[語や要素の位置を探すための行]
..............................

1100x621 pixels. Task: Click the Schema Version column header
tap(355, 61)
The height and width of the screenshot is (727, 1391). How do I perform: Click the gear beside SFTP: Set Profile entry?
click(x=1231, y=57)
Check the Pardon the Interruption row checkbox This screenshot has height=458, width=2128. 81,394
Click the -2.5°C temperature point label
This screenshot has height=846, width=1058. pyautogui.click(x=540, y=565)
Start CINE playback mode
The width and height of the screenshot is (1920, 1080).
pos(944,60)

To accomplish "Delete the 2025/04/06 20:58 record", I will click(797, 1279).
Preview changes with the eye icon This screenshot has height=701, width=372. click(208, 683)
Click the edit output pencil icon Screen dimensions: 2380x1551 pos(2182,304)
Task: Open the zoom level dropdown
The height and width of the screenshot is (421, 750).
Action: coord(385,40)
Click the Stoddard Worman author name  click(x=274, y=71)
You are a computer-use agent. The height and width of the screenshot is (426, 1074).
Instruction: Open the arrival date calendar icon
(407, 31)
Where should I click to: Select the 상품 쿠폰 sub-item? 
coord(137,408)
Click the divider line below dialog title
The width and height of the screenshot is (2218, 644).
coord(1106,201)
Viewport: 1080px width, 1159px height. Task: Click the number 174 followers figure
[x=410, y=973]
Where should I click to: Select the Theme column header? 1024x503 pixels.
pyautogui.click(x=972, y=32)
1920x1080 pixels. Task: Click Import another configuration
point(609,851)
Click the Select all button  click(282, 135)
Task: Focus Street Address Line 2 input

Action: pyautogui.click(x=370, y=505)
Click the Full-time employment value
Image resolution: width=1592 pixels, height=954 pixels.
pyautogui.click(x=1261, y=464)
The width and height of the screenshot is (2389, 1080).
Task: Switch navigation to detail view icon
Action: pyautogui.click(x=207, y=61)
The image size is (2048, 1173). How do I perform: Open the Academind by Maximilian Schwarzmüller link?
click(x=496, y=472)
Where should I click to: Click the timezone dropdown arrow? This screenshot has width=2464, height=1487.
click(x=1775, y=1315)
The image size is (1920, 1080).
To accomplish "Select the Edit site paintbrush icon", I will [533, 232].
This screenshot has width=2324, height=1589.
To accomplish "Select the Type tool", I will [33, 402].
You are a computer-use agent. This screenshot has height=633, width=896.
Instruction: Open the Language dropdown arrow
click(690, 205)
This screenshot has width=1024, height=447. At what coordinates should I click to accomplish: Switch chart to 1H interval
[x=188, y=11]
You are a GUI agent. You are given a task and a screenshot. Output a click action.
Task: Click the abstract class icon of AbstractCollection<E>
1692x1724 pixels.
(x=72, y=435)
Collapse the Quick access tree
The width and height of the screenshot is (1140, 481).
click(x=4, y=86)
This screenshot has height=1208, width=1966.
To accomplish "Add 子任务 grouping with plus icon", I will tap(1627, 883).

..............................

- 問題 -
上の行をすべて、1行を1つの文字列としてJSONのリストに書き直してください。空行は入れないでください。

- 解答 -
[
  "1100x621 pixels. Task: Click the Schema Version column header",
  "tap(355, 61)",
  "The height and width of the screenshot is (727, 1391). How do I perform: Click the gear beside SFTP: Set Profile entry?",
  "click(x=1231, y=57)",
  "Check the Pardon the Interruption row checkbox This screenshot has height=458, width=2128. 81,394",
  "Click the -2.5°C temperature point label",
  "This screenshot has height=846, width=1058. pyautogui.click(x=540, y=565)",
  "Start CINE playback mode",
  "The width and height of the screenshot is (1920, 1080).",
  "pos(944,60)",
  "To accomplish \"Delete the 2025/04/06 20:58 record\", I will click(797, 1279).",
  "Preview changes with the eye icon This screenshot has height=701, width=372. click(208, 683)",
  "Click the edit output pencil icon Screen dimensions: 2380x1551 pos(2182,304)",
  "Task: Open the zoom level dropdown",
  "The height and width of the screenshot is (421, 750).",
  "Action: coord(385,40)",
  "Click the Stoddard Worman author name  click(x=274, y=71)",
  "You are a computer-use agent. The height and width of the screenshot is (426, 1074).",
  "Instruction: Open the arrival date calendar icon",
  "(407, 31)",
  "Where should I click to: Select the 상품 쿠폰 sub-item? ",
  "coord(137,408)",
  "Click the divider line below dialog title",
  "The width and height of the screenshot is (2218, 644).",
  "coord(1106,201)",
  "Viewport: 1080px width, 1159px height. Task: Click the number 174 followers figure",
  "[x=410, y=973]",
  "Where should I click to: Select the Theme column header? 1024x503 pixels.",
  "pyautogui.click(x=972, y=32)",
  "1920x1080 pixels. Task: Click Import another configuration",
  "point(609,851)",
  "Click the Select all button  click(282, 135)",
  "Task: Focus Street Address Line 2 input",
  "Action: pyautogui.click(x=370, y=505)",
  "Click the Full-time employment value",
  "Image resolution: width=1592 pixels, height=954 pixels.",
  "pyautogui.click(x=1261, y=464)",
  "The width and height of the screenshot is (2389, 1080).",
  "Task: Switch navigation to detail view icon",
  "Action: pyautogui.click(x=207, y=61)",
  "The image size is (2048, 1173). How do I perform: Open the Academind by Maximilian Schwarzmüller link?",
  "click(x=496, y=472)",
  "Where should I click to: Click the timezone dropdown arrow? This screenshot has width=2464, height=1487.",
  "click(x=1775, y=1315)",
  "The image size is (1920, 1080).",
  "To accomplish \"Select the Edit site paintbrush icon\", I will [533, 232].",
  "This screenshot has width=2324, height=1589.",
  "To accomplish \"Select the Type tool\", I will [33, 402].",
  "You are a computer-use agent. This screenshot has height=633, width=896.",
  "Instruction: Open the Language dropdown arrow",
  "click(690, 205)",
  "This screenshot has width=1024, height=447. At what coordinates should I click to accomplish: Switch chart to 1H interval",
  "[x=188, y=11]",
  "You are a GUI agent. You are given a task and a screenshot. Output a click action.",
  "Task: Click the abstract class icon of AbstractCollection<E>",
  "1692x1724 pixels.",
  "(x=72, y=435)",
  "Collapse the Quick access tree",
  "The width and height of the screenshot is (1140, 481).",
  "click(x=4, y=86)",
  "This screenshot has height=1208, width=1966.",
  "To accomplish \"Add 子任务 grouping with plus icon\", I will tap(1627, 883)."
]